In the method, in the process of the invention,、And selecting the probabilities of slow charge and fast charge for the ith electric automobile user respectively, wherein the sum of the probabilities is equal to 1. The charging speed and the charging speed can be obtained through statistics of historical data of the charging pile, and can also be manually input by a user of the electric automobile.

Specifically, the selection probability of each charging start time in the comprehensive candidate charging start time set is determined by the following equation:

；

In the method, in the process of the invention, Representing the probability of selection of the charge start time,The kth candidate charge start time of the ith electric automobile in the comprehensive candidate charge start time set is represented, t represents the charge start time,Electric quantity margin of the kth candidate charging starting moment of the ith electric automobile in the slow charging mode is represented, and the electric quantity margin is/Representing the probability of a user selecting a slow charge mode charge,Index indicating candidate charge start time in slow charge mode,Indicates the number of candidate charge start times in the slow charge mode,Electric quantity margin sum representing candidate charging starting time set of ith electric automobile in slow charging mode,Representing the electric quantity margin of the kth candidate charging start time of the ith electric automobile in the fast charging mode, b representing the index of the candidate charging start time in the fast charging mode,The number of candidate charge start times in the fast charge mode is indicated,And the sum of the electric quantity margins of the candidate charging starting moment set of the ith electric automobile in the fast charging mode is represented.

Wherein, the sum of the selection probabilities of q ^f charging start moments is 1.

And S7, determining the optimal charging starting time and the optimal charging power corresponding to the optimal charging starting time according to the selection probability of the charging starting time, the slow charging power and the fast charging power.

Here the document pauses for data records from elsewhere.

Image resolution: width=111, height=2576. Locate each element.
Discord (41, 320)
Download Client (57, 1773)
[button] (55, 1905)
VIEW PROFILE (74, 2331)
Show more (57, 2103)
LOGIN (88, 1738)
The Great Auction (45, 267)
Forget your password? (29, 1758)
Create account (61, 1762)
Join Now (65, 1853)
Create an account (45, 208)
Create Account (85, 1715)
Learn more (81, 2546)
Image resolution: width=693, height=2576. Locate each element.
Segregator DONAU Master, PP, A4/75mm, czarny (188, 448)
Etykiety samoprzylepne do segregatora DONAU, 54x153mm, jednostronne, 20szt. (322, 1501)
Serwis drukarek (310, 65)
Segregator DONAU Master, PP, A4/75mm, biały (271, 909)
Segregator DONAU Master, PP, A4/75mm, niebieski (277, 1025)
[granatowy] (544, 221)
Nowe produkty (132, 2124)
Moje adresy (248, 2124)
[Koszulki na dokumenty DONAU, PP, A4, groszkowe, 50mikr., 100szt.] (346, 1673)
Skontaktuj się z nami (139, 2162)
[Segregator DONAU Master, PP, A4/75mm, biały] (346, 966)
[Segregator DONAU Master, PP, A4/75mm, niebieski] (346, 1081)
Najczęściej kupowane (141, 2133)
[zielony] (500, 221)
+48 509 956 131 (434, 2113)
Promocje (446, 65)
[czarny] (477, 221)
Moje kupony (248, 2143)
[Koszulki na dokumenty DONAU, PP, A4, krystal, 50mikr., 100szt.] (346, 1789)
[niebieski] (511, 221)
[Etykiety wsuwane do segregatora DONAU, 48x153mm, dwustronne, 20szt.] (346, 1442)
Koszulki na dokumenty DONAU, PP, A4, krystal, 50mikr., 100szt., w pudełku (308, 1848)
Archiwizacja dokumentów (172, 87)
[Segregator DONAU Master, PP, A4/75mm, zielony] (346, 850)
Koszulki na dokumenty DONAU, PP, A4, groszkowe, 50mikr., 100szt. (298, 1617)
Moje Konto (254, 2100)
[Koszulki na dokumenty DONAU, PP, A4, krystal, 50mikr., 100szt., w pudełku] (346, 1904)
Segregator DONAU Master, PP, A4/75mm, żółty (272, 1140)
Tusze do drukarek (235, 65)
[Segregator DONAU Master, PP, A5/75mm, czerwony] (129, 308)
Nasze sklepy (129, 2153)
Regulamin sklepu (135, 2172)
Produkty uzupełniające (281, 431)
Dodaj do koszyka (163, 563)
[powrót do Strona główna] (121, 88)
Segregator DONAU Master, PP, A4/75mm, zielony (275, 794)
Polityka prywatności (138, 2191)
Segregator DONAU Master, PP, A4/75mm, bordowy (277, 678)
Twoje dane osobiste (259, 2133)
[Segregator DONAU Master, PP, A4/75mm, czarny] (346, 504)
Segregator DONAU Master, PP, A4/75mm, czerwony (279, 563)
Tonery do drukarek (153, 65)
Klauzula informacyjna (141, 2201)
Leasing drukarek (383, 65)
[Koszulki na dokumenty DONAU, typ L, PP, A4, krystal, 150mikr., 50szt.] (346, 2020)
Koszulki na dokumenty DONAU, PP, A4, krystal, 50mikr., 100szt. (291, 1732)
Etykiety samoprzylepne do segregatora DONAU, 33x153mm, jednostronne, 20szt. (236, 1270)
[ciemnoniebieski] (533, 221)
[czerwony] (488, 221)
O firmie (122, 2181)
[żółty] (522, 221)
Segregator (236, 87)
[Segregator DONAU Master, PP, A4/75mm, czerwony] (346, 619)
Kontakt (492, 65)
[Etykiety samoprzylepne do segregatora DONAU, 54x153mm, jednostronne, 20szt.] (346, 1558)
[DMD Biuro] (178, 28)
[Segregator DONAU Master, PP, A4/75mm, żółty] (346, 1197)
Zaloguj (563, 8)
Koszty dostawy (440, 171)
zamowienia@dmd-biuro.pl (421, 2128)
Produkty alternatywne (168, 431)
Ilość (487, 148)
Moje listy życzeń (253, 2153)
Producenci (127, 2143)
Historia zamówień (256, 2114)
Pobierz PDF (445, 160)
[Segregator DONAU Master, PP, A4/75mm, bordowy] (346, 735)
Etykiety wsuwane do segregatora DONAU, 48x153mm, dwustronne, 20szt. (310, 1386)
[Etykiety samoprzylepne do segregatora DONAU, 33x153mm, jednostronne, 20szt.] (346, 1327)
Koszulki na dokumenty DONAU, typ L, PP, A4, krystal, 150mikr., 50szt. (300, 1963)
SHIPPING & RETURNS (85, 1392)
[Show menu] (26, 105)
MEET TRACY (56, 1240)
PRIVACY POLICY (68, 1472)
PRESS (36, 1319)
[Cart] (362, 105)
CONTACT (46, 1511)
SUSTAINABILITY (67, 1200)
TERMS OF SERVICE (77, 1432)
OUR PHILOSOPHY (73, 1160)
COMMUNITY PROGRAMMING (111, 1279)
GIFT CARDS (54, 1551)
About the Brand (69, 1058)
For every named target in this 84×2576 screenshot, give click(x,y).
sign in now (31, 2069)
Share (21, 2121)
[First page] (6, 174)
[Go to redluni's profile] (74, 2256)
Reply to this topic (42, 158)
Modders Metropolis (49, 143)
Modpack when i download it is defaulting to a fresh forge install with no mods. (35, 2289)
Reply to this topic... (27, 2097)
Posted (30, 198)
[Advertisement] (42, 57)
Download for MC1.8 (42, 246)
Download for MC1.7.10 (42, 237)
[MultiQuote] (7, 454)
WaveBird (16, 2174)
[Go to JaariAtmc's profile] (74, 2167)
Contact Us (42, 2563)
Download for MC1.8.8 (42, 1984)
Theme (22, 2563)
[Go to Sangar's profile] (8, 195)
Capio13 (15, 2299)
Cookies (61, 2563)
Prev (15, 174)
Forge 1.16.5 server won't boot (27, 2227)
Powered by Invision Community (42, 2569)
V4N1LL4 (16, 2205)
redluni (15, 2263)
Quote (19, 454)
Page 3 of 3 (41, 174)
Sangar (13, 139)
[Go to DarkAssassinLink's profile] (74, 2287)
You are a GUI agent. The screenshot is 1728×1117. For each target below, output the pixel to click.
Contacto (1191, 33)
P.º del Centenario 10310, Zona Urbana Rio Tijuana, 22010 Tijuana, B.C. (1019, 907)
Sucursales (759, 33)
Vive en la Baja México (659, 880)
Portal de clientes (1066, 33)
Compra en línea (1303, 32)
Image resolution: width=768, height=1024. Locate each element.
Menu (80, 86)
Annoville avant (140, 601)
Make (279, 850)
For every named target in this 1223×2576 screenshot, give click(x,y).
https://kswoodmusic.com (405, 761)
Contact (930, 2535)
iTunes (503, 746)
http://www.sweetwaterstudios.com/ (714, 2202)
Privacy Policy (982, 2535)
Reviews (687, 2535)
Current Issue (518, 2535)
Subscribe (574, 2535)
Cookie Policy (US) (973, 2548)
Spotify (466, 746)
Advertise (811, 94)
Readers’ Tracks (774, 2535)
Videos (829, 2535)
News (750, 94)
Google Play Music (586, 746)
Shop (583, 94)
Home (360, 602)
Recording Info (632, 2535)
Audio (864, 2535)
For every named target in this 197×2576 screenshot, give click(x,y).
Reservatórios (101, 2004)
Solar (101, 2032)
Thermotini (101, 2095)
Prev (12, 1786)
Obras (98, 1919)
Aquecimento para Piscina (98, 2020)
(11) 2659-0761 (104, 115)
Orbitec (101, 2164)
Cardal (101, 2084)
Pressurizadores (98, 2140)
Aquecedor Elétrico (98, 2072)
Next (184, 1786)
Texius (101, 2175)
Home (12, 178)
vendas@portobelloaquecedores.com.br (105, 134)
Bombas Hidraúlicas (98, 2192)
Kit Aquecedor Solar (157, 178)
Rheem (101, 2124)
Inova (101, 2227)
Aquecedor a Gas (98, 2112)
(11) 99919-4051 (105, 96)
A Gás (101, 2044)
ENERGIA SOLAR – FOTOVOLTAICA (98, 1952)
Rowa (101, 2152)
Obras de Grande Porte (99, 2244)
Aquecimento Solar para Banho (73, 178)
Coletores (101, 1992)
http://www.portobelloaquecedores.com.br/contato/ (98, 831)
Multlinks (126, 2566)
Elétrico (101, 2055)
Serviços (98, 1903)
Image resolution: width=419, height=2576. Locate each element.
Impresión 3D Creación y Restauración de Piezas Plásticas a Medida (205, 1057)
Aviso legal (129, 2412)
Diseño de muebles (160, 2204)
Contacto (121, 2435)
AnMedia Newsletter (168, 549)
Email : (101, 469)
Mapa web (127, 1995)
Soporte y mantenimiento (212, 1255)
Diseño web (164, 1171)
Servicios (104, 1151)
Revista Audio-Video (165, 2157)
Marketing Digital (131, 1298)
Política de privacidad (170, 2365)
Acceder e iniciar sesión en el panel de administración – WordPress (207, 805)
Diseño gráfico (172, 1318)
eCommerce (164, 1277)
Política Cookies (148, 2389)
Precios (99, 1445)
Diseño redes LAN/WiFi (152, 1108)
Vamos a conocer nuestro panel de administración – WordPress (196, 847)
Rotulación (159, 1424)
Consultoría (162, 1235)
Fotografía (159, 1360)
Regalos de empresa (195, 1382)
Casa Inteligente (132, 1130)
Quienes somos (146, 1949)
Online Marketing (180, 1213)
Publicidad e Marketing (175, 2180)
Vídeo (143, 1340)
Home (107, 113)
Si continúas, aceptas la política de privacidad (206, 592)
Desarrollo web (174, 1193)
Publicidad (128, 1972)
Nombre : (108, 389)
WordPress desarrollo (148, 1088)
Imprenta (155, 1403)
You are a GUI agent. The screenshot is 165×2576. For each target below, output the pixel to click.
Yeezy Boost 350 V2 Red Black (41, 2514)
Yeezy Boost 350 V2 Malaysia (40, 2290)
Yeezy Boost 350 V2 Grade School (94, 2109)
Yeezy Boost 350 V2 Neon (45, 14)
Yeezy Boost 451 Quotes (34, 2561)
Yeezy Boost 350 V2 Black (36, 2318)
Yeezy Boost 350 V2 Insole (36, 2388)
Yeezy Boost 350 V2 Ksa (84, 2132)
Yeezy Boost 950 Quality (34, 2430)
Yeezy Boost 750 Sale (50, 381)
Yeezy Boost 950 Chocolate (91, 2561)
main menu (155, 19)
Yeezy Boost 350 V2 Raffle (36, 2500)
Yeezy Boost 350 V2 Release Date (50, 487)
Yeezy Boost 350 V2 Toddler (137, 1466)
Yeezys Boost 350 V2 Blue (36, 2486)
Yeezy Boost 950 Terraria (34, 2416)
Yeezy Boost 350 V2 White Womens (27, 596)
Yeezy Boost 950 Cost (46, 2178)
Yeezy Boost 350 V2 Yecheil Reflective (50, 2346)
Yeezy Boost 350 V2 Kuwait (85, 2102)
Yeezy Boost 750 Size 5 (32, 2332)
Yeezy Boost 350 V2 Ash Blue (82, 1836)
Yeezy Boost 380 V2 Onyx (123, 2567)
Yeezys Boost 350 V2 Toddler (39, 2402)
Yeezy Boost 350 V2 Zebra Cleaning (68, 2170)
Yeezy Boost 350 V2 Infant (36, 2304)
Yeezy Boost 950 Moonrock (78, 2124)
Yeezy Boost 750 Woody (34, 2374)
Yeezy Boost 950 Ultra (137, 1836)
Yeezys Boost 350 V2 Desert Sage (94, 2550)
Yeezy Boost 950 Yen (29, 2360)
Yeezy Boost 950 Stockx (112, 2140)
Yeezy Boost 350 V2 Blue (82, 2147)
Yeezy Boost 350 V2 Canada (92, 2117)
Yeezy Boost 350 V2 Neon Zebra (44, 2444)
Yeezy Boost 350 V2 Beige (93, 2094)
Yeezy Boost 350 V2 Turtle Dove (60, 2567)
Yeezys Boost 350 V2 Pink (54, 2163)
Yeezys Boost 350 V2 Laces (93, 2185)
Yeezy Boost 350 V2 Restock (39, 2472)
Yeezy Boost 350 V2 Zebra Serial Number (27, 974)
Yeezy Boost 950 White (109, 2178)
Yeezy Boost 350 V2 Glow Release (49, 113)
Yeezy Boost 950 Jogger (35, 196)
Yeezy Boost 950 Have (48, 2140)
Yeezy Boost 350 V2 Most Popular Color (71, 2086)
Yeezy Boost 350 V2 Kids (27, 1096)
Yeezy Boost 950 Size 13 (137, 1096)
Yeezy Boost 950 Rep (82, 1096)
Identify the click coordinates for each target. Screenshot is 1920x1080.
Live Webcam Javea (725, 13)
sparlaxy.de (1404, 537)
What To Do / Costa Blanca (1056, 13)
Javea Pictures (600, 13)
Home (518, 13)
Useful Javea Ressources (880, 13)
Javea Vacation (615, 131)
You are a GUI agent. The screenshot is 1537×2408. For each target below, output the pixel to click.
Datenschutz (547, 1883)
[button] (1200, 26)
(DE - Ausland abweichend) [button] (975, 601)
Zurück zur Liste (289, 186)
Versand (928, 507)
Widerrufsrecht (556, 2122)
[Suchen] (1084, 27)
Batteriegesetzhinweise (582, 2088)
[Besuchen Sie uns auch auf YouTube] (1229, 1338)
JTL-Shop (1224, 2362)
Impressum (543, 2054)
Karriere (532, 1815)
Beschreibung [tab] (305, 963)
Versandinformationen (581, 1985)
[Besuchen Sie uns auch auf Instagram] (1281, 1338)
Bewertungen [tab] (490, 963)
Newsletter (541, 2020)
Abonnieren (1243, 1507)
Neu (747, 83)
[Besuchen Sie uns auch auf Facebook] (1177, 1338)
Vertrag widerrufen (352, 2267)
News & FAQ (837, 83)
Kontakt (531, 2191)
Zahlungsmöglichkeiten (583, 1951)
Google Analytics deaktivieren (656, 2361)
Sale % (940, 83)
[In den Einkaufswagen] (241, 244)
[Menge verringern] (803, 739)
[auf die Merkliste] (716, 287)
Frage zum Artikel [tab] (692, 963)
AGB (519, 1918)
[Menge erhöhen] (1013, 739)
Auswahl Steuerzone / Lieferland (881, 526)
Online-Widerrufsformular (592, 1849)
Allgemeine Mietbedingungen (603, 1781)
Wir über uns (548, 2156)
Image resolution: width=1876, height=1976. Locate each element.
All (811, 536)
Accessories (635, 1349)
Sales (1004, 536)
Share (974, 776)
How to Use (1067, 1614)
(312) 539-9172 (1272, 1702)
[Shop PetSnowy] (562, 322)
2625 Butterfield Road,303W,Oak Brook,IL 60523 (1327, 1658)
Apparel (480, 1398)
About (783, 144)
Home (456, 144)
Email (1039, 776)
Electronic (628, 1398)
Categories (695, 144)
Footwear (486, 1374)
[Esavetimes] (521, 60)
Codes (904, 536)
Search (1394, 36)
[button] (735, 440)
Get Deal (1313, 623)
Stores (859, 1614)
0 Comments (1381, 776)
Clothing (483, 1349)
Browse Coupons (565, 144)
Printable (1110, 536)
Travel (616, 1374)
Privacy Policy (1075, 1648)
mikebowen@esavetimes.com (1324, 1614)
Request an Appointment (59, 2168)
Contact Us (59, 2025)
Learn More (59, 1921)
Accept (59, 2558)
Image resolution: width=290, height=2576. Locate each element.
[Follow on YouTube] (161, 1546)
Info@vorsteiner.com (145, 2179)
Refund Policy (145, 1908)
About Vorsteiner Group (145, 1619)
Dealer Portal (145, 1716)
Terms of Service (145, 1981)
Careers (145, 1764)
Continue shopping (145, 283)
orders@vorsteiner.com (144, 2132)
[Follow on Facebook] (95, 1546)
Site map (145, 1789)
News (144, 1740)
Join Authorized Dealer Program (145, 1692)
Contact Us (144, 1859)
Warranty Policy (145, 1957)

Specifically, the step S7 specifically includes steps S701 to S702:

step S701, dividing the comprehensive candidate charging start time set into a plurality of numerical intervals according to the selection probability of each charging start time, wherein the length of the numerical intervals is determined by the magnitude of the selection probability of the charging start time corresponding to the numerical intervals.

It can be understood that, in order to reasonably arrange the distribution of the charging time periods of the electric automobile in the valley time periods, the charging pile converts the electric quantity margin of each sub-time period in the valley time period into the charging probability based on the acquired decision parameter table, and calculates the selection probability corresponding to each selectable charging starting time. Meanwhile, the length of the numerical section is determined according to the magnitude of the selection probability corresponding to each selectable charging start time, wherein the longer the selection probability corresponding to the charging start time is, the longer the length of the numerical section is, namely the greater the possibility of charging at the charging start time is.

Step S702, randomly generating random numbers with the range of [0,1] and uniform distribution, and determining the optimal charging start time and the optimal charging power corresponding to the optimal charging start time based on the random numbers by the following formula:

；

In the method, in the process of the invention, Indicating optimal charge start timeRepresenting the optimal charging power,Representing slow charge power,Representing fast charge power,Representing uniformly distributed random numbers ranging from [0,1 ]Representing the probability of selecting fast charge mode, wherein/>

。

For example, the probability delta that the ith electric vehicle selects the slow charge mode is 60%, the probability that the ith electric vehicle selects the fast charge mode is 40%, and the possible charging start time and the corresponding probability of the ith electric vehicle in the fast charge mode and the slow charge mode can be shown in table 2.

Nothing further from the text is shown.